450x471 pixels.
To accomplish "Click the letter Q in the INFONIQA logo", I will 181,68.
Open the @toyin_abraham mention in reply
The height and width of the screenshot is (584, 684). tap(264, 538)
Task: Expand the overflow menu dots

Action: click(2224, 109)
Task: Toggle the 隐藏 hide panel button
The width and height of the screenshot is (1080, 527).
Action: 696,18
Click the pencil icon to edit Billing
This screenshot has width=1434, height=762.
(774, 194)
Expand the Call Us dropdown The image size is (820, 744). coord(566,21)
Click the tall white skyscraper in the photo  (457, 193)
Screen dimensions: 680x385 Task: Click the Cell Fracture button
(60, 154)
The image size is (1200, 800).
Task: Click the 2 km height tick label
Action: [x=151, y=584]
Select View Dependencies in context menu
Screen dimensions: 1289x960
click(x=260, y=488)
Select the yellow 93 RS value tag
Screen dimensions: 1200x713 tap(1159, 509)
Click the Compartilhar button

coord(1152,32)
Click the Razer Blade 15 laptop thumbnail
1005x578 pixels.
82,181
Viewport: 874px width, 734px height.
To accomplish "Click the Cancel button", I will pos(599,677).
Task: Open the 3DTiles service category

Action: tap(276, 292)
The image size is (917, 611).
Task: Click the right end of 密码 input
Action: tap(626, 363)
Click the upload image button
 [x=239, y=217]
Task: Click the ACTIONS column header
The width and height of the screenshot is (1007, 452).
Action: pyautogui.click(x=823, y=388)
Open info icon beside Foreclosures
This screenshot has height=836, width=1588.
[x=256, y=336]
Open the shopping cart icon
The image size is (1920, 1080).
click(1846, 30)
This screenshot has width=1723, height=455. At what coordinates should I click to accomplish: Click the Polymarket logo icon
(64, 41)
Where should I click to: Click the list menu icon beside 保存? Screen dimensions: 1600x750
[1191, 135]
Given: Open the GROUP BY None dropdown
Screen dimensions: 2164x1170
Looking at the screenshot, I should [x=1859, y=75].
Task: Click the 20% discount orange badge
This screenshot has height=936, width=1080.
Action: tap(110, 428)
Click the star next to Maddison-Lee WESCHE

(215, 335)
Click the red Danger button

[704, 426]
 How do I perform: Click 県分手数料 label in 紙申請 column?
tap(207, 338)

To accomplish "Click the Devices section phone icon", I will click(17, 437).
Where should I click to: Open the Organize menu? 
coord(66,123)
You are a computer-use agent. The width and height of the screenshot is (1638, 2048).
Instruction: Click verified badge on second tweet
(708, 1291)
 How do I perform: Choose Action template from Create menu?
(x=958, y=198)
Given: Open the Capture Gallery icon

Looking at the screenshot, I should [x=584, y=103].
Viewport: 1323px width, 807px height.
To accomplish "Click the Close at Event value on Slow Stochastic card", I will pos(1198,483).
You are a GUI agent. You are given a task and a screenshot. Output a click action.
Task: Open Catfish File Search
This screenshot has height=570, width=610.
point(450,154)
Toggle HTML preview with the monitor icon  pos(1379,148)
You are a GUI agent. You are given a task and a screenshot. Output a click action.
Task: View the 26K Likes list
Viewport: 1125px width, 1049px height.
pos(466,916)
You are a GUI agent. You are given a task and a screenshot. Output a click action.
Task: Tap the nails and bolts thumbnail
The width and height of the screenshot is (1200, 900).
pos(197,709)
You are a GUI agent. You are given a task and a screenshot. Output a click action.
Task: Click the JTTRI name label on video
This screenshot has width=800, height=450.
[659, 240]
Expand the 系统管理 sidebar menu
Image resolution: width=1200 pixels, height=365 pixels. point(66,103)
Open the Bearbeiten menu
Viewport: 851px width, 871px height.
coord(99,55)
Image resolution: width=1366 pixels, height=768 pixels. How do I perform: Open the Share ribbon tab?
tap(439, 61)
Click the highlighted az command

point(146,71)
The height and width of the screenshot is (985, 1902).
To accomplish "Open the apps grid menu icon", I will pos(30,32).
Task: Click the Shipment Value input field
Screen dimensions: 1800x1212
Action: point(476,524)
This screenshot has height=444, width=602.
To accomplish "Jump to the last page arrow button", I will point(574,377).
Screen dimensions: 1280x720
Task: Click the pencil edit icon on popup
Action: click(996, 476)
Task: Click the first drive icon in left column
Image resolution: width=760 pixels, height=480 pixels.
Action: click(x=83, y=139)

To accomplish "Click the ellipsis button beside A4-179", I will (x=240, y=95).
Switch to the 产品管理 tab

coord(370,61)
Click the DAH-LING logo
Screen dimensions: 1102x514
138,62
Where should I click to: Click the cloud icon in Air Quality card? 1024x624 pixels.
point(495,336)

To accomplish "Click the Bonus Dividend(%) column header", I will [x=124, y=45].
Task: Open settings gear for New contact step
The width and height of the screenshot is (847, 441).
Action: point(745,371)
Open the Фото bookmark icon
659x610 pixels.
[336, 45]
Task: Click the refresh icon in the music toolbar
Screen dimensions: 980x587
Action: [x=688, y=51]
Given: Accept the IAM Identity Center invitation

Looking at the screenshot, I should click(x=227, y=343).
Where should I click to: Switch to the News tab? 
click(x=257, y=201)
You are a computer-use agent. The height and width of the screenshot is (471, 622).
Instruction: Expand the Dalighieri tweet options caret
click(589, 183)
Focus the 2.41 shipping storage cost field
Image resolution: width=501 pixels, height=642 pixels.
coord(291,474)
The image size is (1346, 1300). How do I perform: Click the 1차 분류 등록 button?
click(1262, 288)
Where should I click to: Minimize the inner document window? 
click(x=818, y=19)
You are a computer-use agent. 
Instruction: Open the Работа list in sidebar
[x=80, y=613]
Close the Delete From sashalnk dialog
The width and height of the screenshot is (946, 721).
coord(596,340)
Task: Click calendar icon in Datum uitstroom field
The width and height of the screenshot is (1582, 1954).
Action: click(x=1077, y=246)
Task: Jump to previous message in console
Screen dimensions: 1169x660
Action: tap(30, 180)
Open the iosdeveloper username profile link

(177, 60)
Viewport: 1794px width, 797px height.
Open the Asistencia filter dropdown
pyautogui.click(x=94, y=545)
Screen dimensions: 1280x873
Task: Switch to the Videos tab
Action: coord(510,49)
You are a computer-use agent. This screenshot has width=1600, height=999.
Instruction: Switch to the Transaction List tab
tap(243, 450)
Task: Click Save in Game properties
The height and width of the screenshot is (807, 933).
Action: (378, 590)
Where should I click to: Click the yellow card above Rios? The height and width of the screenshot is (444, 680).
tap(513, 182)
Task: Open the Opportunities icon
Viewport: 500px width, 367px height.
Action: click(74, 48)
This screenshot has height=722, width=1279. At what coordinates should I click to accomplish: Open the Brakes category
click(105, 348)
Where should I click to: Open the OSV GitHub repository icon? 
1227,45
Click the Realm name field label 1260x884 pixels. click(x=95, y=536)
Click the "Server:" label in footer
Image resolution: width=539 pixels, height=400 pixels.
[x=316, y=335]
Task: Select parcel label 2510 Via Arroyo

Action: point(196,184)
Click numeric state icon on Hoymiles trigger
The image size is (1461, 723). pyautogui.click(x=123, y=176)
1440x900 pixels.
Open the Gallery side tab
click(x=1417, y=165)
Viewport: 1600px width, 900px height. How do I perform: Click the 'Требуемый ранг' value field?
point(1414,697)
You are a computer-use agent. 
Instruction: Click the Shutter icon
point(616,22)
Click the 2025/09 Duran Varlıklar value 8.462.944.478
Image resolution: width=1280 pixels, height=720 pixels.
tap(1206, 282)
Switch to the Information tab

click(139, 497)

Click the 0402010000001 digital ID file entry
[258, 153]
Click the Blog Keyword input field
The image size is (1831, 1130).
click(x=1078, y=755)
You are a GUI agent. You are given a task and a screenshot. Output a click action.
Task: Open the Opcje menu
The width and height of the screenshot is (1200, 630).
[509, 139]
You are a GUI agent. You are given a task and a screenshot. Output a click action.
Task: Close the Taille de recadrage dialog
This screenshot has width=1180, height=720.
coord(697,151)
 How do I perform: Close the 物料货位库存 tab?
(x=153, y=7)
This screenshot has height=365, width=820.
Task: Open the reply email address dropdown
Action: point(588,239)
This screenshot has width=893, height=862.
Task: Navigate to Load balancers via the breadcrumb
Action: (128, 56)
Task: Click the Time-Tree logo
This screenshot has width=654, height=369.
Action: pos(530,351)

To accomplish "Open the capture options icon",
##########
__ABOUT THIS TASK__.
Please show every line of the entries above that contains the word "header".

__RESULT OF THE TASK__.
Task: Click the ACTIONS column header
To accomplish "Click the Bonus Dividend(%) column header", I will [x=124, y=45].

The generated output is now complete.